**STUDY TEXT**
»»
On the Road Again and Again
In the middle of house painting hell, having to move every item in every room on the second floor. The wife and I keep the main floor spotless and modern, like Yoko Ono. Not a bit of mess or clutter; all that gets shoved in upstairs, where some places haven't been touched in over a decade. The dust alone causes a major health hazard and the irritation factor is through the roof.
Add a heat wave, with daily temperatures between 90 and 100 degrees, and it makes it hard to keep up with a blog. Add to the fact that my office has been discombobulated over the last week, methodically stripped of every single item, every knickknack moved elsewhere and packed away, and it has been frankly exhausting. With a new carpet for all the upstairs rooms looming in the near future, the entire contents of our living area seems to be going up or down a flight of stairs. We were so tired that we actually skipped a minor league baseball game on the Fourth, instead taking a well-deserved nap.
But I managed, over the last two days, to pump out a few new music videos. The first one is a great straight ahead rock song, written in 2014 but not recorded until 2017. I laid down sixty - that is six zero tracks - in 2014, and there came a point when it had to cease. Since I was going on vacation in September, that seemed to be a good end point. After that, I would only mix and fix the mass of material that had accumulated. So naturally while on vacation I wrote two new songs, both very good.
Determined to keep to the plan, I wrote down a first draft of the lyrics to 'MIA in Miami' and did a very quick acoustic demo of the music. Doing the same with the other piece, an instrumental that was also recorded in 2017, I didn't realize that a broken foot pedal on my bass drum would put me out of action for three years, at least as far as doing new material. The riff was constantly practiced and the words were polished quite a few times, and I had a very good idea of exactly what I wanted. It's a rocker in the key of 'A", very natural for the guitar, but not the best for my limited singing voice. This time I managed to yelp through the piece in fine form.
««
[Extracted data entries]
»»
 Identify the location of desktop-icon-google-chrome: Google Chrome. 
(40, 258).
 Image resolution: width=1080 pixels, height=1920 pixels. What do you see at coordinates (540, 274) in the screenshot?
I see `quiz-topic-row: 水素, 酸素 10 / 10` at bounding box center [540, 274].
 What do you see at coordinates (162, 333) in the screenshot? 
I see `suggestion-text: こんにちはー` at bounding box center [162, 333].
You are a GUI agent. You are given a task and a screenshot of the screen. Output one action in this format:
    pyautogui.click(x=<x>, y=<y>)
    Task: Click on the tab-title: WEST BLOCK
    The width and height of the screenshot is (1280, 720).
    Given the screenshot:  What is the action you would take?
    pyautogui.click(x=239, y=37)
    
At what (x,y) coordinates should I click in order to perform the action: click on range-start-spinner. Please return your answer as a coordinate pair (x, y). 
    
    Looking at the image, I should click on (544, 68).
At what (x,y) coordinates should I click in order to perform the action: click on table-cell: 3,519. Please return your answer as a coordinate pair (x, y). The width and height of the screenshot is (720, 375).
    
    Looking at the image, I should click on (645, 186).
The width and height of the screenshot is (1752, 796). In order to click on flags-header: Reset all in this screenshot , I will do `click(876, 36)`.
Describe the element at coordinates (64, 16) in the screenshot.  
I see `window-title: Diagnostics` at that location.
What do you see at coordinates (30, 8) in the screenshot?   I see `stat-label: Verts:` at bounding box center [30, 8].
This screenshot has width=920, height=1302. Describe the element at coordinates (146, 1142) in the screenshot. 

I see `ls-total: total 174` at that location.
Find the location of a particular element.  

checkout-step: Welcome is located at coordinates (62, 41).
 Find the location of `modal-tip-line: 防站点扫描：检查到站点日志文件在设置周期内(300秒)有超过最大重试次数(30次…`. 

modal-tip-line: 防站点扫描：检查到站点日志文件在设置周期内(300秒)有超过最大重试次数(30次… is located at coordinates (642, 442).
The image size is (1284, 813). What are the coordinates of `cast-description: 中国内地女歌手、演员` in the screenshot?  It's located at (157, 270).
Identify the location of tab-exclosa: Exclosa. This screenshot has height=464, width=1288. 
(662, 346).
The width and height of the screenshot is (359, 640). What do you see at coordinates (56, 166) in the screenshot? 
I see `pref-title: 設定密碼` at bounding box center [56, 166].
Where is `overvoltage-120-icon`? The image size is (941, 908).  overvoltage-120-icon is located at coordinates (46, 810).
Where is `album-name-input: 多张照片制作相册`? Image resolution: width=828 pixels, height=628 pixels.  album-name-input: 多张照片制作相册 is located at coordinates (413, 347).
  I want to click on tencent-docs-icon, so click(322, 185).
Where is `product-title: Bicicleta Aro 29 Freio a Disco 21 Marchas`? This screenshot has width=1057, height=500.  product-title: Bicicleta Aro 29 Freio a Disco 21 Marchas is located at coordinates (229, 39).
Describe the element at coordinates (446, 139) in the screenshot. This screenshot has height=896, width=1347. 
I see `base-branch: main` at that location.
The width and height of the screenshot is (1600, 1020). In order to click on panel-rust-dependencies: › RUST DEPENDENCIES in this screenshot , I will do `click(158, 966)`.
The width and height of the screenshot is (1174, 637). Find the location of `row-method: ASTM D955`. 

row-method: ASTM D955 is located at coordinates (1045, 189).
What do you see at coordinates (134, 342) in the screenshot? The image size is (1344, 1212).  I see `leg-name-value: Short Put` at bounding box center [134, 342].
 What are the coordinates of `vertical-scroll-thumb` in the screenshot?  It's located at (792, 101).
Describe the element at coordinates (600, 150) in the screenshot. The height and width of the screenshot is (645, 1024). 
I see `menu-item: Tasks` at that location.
««
**CHECK YOUR UNDERSTANDING**
1 - Decide whether each statement agrees with the painting-and-recording post, answering yes or no and quoting the deciding words: (a) The upstairs is kept spotless and modern. (b) The rock song was written in 2014 but not recorded until 2017. (c) The couple went to a minor league baseball game on the Fourth.
2 - Continue the painting-and-recording post from its last sentence.
The entries can be left aside here.

**RESULTS**
1 -
(a) No: "The wife and I keep the main floor spotless and modern"
(b) Yes: "written in 2014 but not recorded until 2017"
(c) No: "we actually skipped a minor league baseball game on the Fourth"

2 -
The video keeps moving forward, no message or continuation, but that's the way I often put these things together. There are parts of two movies stripped of all narrative meaning, all close up and on-camera talking removed, leaving only images that are in motion. There are some giant explosions borrowed from another film, put through a special effects blender to act as re-enforcement to the crash chords. You get a vague notion of cars flying through empty landscapes and not much more.
Straight rock has been very successful for me, at least in terms of YouTube analytics. Of all my videos, by far the most popular is another boogie track called 'Divine Kelly'. That one started out as a nursery rhyme that I couldn't get out of my head, so I turned it into a song, once again int he key of 'A". You can really hear me struggling to hit some of the notes, but I did get through it. It was recorded in 2013 for a blues album, which shows how loose my definition of that genre can be.
A year later, I threw together a video using whatever images I could scrape together. There are videos that you shoot the imagery, and there are those where you need to find the visual portions from where ever you can get them. Both are a different process, but pure editing depends on your talent to take footage and put it together into something effective, no matter how dire the original. In the business, we called this, 'Making chicken salad out of chicken shit'.
It doesn't take a genius to figure out why 'Divine Kelly' is so popular; one quick glance will let you know just what it is selling. That was not my intention. In fact, I was subverting the intention, as I always do. It's my nature to give you what you want while making you not want what you are getting. But people wanted it any way. They are welcome to it.